On 2 June 2026, the Russian Foreign Ministry added Browder to its list of British nationals banned from entering the Russian Federation, accusing him of publishing what it characterised as defamatory and false information; Russian officials described the report as "disinformation". He was sanctioned alongside four other British nationals: the journalists Catherine Belton of The Washington Post and Richard Holmes of The i Paper, Committed to Good managing director Alice Mary Laugher, and Chelsea Group founder Richard Nicholas Westbury.

Browder is believed to be the youngest person ever targeted by Russia's sanctions regime.

== Reaction ==

Browder responded publicly to the sanctions, describing them as "a badge of honour" and stating that the designation indicated his research had "touched a nerve". He told Sky News that the Kremlin's decision confirmed that following the money trail had made it uncomfortable, and said he would not be deterred from continuing his work.

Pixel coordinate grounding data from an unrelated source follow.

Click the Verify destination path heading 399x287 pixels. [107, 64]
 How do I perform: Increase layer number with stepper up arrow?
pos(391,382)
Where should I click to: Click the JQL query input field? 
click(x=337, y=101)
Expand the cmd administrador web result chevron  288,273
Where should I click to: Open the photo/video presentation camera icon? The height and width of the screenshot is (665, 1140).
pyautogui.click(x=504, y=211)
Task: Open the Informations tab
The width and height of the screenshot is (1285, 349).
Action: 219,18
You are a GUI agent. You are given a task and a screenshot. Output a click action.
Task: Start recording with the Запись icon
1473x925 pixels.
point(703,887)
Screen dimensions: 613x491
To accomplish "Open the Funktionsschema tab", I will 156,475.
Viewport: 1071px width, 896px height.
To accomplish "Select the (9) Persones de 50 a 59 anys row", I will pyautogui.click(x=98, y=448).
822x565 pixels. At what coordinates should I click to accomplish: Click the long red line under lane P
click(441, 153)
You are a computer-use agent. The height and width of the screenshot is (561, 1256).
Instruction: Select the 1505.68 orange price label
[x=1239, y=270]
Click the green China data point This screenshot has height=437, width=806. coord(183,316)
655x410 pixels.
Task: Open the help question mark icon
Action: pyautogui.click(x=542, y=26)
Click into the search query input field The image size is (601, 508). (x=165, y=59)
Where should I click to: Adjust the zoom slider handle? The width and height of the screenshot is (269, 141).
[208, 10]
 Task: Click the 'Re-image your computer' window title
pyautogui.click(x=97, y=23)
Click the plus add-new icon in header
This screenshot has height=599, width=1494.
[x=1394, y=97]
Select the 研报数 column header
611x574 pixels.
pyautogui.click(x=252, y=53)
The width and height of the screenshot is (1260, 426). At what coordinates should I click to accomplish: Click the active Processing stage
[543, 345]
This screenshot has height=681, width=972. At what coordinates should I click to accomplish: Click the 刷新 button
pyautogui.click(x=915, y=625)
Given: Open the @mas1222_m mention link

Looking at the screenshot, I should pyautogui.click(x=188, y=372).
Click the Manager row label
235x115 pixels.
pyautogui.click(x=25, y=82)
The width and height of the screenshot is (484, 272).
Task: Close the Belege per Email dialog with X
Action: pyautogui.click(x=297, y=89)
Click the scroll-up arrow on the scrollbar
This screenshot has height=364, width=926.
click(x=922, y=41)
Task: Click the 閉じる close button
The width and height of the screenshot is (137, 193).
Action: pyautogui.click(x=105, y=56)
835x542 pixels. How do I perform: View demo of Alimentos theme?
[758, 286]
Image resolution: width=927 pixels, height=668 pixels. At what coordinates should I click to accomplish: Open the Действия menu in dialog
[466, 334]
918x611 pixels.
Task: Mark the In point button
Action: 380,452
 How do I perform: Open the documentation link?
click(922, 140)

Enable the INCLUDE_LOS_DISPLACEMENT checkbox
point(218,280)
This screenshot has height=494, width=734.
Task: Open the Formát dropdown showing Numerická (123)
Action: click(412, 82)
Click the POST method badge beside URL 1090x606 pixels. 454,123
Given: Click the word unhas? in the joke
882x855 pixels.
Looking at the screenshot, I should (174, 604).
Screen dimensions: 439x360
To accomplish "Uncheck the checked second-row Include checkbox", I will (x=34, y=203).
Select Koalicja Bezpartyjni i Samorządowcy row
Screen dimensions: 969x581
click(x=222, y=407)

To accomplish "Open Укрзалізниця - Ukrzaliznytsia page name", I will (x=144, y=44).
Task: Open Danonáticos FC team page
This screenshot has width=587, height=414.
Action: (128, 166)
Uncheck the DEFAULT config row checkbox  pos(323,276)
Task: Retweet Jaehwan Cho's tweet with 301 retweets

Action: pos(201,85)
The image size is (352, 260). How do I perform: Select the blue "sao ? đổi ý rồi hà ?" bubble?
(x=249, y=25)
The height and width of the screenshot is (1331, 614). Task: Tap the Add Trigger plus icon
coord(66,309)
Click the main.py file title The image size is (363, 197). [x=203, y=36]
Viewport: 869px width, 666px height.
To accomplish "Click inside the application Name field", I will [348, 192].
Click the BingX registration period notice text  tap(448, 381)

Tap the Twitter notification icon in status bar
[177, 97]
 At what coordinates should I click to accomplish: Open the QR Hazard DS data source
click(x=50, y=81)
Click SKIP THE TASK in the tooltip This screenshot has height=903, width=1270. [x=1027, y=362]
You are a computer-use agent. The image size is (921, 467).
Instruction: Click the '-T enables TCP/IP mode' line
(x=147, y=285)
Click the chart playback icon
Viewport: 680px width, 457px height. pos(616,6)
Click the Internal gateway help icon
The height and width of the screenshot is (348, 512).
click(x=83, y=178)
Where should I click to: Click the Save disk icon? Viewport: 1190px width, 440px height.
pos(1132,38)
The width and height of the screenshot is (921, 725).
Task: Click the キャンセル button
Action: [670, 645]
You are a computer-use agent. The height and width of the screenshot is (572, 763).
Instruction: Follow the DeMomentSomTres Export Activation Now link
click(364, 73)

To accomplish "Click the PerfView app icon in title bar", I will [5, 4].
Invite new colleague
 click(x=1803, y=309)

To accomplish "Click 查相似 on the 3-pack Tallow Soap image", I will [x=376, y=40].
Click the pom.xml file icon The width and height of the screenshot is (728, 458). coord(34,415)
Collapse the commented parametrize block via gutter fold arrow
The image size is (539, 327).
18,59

Andrii Sybiha, Ukraines foreign minister, publicly thanked Browder for his courage and said that his work had helped the “shared cause” of exposing Russian crimes and countering Russian aggression. In addition stating 'Thanks to active and principled young people like you, we in Ukraine feel we are not alone.'

The George W. Bush Presidential Center commented that while the sanctioning of a 17-year-old might appear laughable, the underlying effort by authoritarian states to construct workarounds to Western sanctions represented a serious long-term strategic challenge for democracies.